Where Is The Will? Choosing A Resting Place For Your Estate Plans
Being proactive and making a complete estate plan is laudable. It's so much easier on your loved ones when you've already made the decisions about how your property is to be disbursed, your burial plans, and other important estate tasks. Having a good plan may not be enough, though. You will need to ensure that your loved ones can easily access what they need to make your final arraignments and administer your estate. It also needs to be in a safe and secure location for privacy's sake. If the worst happens and your estate plans cannot be found after your death, strangers (the probate courts) will be making important decisions for your loved ones. For some ideas on places to keep your final wishes, read on.
Safe At Home
Home is the natural place for important estate documents like a will.

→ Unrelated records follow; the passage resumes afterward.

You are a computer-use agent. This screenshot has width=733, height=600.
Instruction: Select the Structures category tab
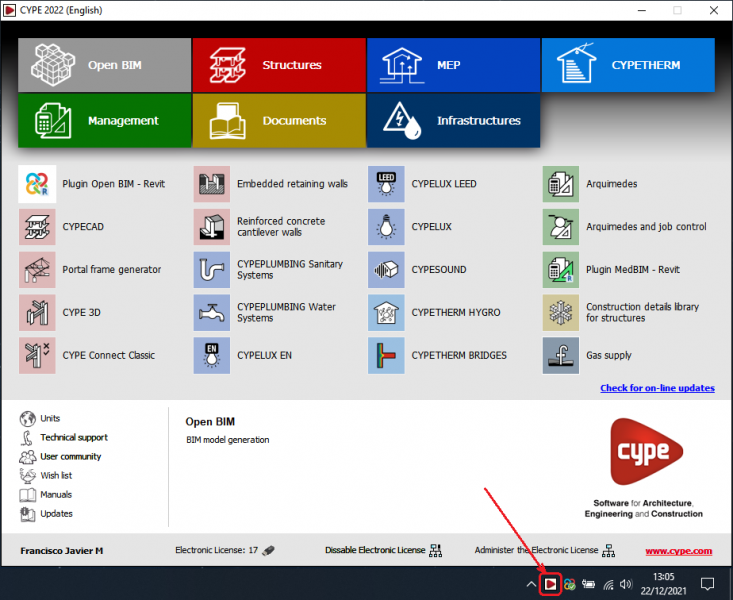(x=278, y=65)
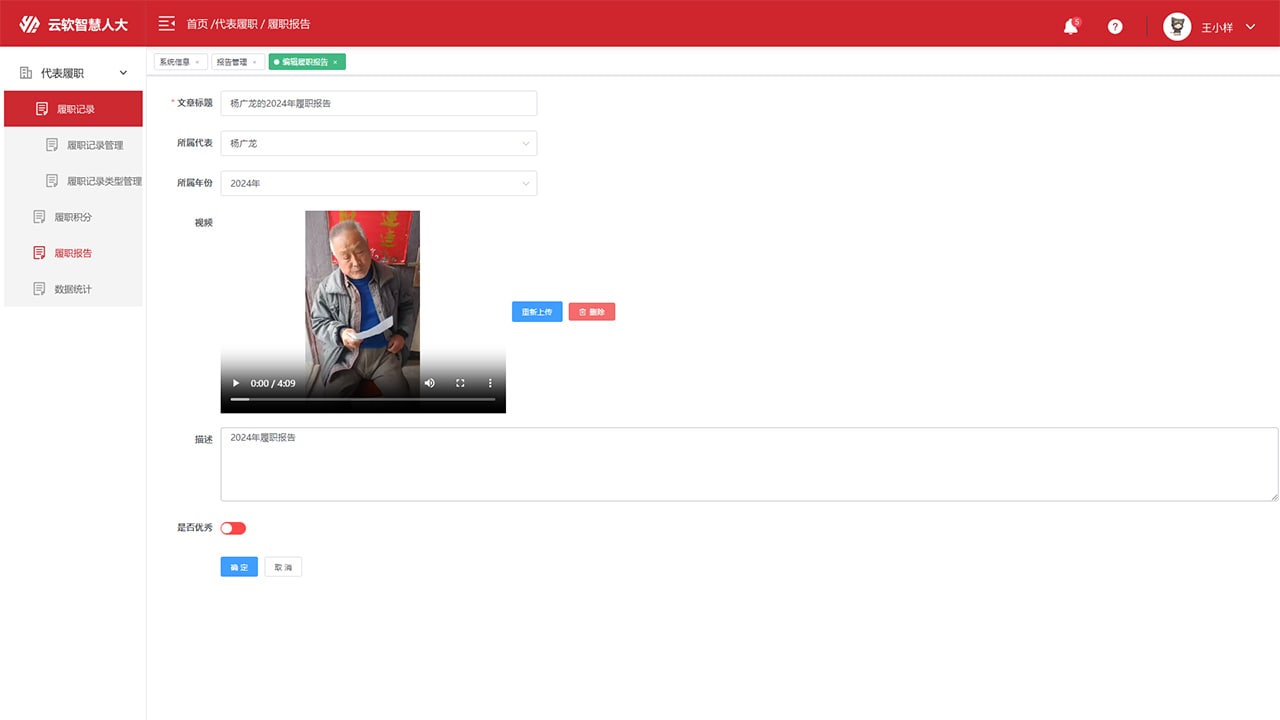Click the red 删除 button
1280x720 pixels.
(x=592, y=312)
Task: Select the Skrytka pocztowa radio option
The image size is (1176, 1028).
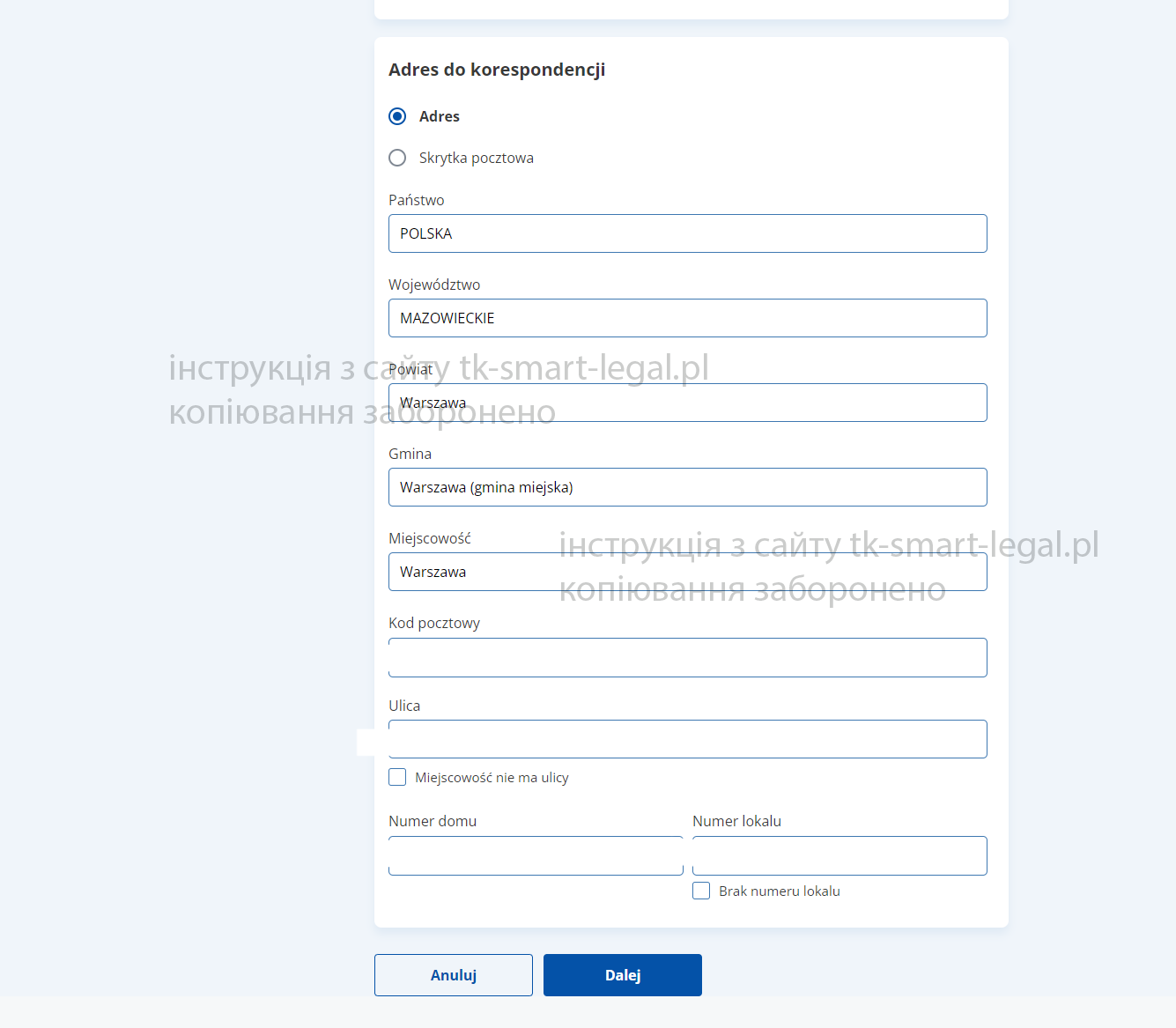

Many keep their papers in a file cabinet or a desk drawer. If the drawers are usually locked, be sure you provide the key to someone or that it can be located with your other keys. You might want to make things a bit more secure by keeping paperwork in a firebox. These boxes are a good way to keep things safe from fire and water intrusion. Unfortunately, thieves may take the box with them if it can be easily found and carried away. Home safes are another alternative that may be the most secure but may make it more difficult for loved ones to access if no one else knows the combination.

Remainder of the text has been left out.